In a certain school district in a large metropolitan area, the SAT scores over that past five years are normally distributed with a mean of 1476. Furthermore, P20 is 1209.
For a normal distribution, what is the z-score for the 99-th percentile?
To find the z-score for the 99th percentile of a normally distributed SAT score, we need to calculate the z-score from the standard normal distribution that corresponds to the 99th percentile.
The z-score formula for any value X in a normal distribution is:
\[ z = \frac{X - \mu}{\sigma} \]
where:
- \( z \) is the z-score,
- \( X \) is the value from the normal distribution,
- \( \mu \) is the mean of the distribution, and
- \( \sigma \) is the standard deviation of the distribution.
Since P20 is the 20th percentile (the value below which 20% of the data fall), and you've mentioned that P20 is 1209, this corresponds to a z-score of -0.8416 (which is the z-score for the 20th percentile as per the standard normal distribution table).
Now we can use this information to calculate the standard deviation of the SAT scores:
\[ Z_{P20} = \frac{X_{P20} - \mu}{\sigma} \]
\[ -0.8416 = \frac{1209 - 1476}{\sigma} \]
\[ \sigma = \frac{1209 - 1476}{-0.8416} \]
\[ \sigma = \frac{-267}{-0.8416} \]
\[ \sigma \approx 317.2 \]
Now that we have \( \sigma \), we can find the value that corresponds to the 99th percentile (which we will label as \( X_{99} \)). You can look up the z-score for the 99th percentile in standard normal distribution tables or use a statistical software or calculator. The z-score for the 99th percentile is approximately 2.33.
We can then use this z-score to find \( X_{99} \) as follows:
\[ Z_{99} = \frac{X_{99} - \mu}{\sigma} \]

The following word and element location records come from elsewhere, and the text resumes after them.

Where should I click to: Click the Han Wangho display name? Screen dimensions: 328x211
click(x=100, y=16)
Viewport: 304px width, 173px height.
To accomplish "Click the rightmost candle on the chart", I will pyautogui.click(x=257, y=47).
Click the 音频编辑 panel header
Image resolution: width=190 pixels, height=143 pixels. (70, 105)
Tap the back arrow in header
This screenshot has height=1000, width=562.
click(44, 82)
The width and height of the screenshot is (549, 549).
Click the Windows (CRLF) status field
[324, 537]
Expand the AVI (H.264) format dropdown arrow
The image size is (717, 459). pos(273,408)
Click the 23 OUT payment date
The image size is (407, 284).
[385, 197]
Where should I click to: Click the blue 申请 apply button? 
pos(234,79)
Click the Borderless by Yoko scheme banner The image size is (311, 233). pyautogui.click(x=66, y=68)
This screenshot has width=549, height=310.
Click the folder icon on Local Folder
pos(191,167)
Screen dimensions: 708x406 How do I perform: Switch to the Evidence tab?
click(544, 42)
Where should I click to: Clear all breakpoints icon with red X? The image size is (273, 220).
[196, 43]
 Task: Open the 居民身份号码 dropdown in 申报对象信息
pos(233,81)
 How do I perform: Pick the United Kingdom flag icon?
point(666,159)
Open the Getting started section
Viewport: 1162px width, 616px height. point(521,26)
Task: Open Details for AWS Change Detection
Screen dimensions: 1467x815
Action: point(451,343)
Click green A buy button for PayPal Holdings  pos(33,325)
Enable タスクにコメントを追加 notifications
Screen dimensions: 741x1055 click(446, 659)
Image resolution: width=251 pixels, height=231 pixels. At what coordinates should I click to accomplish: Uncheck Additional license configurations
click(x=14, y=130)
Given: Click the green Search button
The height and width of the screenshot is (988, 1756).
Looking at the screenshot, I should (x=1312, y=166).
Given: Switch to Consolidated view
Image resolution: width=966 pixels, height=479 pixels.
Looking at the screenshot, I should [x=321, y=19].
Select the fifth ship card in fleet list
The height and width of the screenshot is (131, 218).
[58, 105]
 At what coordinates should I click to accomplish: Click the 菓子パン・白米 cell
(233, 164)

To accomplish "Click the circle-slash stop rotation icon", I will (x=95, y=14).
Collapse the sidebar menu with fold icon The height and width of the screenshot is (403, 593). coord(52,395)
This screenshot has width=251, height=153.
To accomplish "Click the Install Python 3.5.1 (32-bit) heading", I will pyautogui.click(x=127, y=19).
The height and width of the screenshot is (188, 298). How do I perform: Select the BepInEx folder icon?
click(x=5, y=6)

\[ 2.33 = \frac{X_{99} - 1476}{317.2} \]
\[ X_{99} - 1476 = 2.33 \cdot 317.2 \]
\[ X_{99} - 1476 = 739.196 \]
\[ X_{99} = 739.196 + 1476 \]
\[ X_{99} \approx 2215.2 \]
Since your question didn't ask for the actual SAT score but the z-score corresponding to the 99th percentile, the z-score is approximately 2.33.